- _Problem to work on_
Could you print all of the data below again, exactly?

___ Extracted records

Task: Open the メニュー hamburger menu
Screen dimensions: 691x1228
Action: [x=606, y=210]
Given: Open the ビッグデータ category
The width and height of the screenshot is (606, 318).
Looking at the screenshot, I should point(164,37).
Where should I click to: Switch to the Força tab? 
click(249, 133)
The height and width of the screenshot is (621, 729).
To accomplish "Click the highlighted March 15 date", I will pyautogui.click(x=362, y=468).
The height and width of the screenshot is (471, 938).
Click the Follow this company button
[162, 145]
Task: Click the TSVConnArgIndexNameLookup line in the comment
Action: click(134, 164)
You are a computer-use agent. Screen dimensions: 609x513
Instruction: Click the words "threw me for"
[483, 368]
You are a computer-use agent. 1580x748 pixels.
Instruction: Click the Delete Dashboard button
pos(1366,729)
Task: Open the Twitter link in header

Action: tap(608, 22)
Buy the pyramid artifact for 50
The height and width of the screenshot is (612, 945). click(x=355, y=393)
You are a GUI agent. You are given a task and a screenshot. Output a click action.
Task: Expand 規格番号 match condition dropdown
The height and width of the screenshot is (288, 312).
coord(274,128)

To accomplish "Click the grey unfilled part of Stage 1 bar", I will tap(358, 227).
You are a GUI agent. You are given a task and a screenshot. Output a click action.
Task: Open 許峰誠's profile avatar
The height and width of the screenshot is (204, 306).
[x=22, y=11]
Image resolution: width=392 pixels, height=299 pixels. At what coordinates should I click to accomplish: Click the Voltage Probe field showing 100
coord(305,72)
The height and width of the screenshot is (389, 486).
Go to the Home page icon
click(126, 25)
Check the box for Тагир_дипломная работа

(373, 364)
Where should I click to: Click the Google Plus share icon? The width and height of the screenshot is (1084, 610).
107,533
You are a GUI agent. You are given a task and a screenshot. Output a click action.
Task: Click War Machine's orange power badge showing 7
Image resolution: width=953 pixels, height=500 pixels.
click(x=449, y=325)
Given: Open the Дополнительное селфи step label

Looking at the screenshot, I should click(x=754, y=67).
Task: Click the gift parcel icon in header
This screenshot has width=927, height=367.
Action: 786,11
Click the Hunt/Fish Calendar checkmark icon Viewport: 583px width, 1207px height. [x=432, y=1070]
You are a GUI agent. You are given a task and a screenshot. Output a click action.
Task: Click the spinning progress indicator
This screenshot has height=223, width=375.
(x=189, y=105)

______

- _Solution to this problem_
Task: Open the メニュー hamburger menu
Screen dimensions: 691x1228
Action: [x=606, y=210]
Given: Open the ビッグデータ category
The width and height of the screenshot is (606, 318).
Looking at the screenshot, I should point(164,37).
Where should I click to: Switch to the Força tab? 
click(249, 133)
The height and width of the screenshot is (621, 729).
To accomplish "Click the highlighted March 15 date", I will pyautogui.click(x=362, y=468).
The height and width of the screenshot is (471, 938).
Click the Follow this company button
[162, 145]
Task: Click the TSVConnArgIndexNameLookup line in the comment
Action: click(134, 164)
You are a computer-use agent. Screen dimensions: 609x513
Instruction: Click the words "threw me for"
[483, 368]
You are a computer-use agent. 1580x748 pixels.
Instruction: Click the Delete Dashboard button
pos(1366,729)
Task: Open the Twitter link in header

Action: tap(608, 22)
Buy the pyramid artifact for 50
The height and width of the screenshot is (612, 945). click(x=355, y=393)
You are a GUI agent. You are given a task and a screenshot. Output a click action.
Task: Expand 規格番号 match condition dropdown
The height and width of the screenshot is (288, 312).
coord(274,128)

To accomplish "Click the grey unfilled part of Stage 1 bar", I will tap(358, 227).
You are a GUI agent. You are given a task and a screenshot. Output a click action.
Task: Open 許峰誠's profile avatar
The height and width of the screenshot is (204, 306).
[x=22, y=11]
Image resolution: width=392 pixels, height=299 pixels. At what coordinates should I click to accomplish: Click the Voltage Probe field showing 100
coord(305,72)
The height and width of the screenshot is (389, 486).
Go to the Home page icon
click(126, 25)
Check the box for Тагир_дипломная работа

(373, 364)
Where should I click to: Click the Google Plus share icon? The width and height of the screenshot is (1084, 610).
107,533
You are a GUI agent. You are given a task and a screenshot. Output a click action.
Task: Click War Machine's orange power badge showing 7
Image resolution: width=953 pixels, height=500 pixels.
click(x=449, y=325)
Given: Open the Дополнительное селфи step label

Looking at the screenshot, I should click(x=754, y=67).
Task: Click the gift parcel icon in header
This screenshot has width=927, height=367.
Action: 786,11
Click the Hunt/Fish Calendar checkmark icon Viewport: 583px width, 1207px height. [x=432, y=1070]
You are a GUI agent. You are given a task and a screenshot. Output a click action.
Task: Click the spinning progress indicator
This screenshot has height=223, width=375.
(x=189, y=105)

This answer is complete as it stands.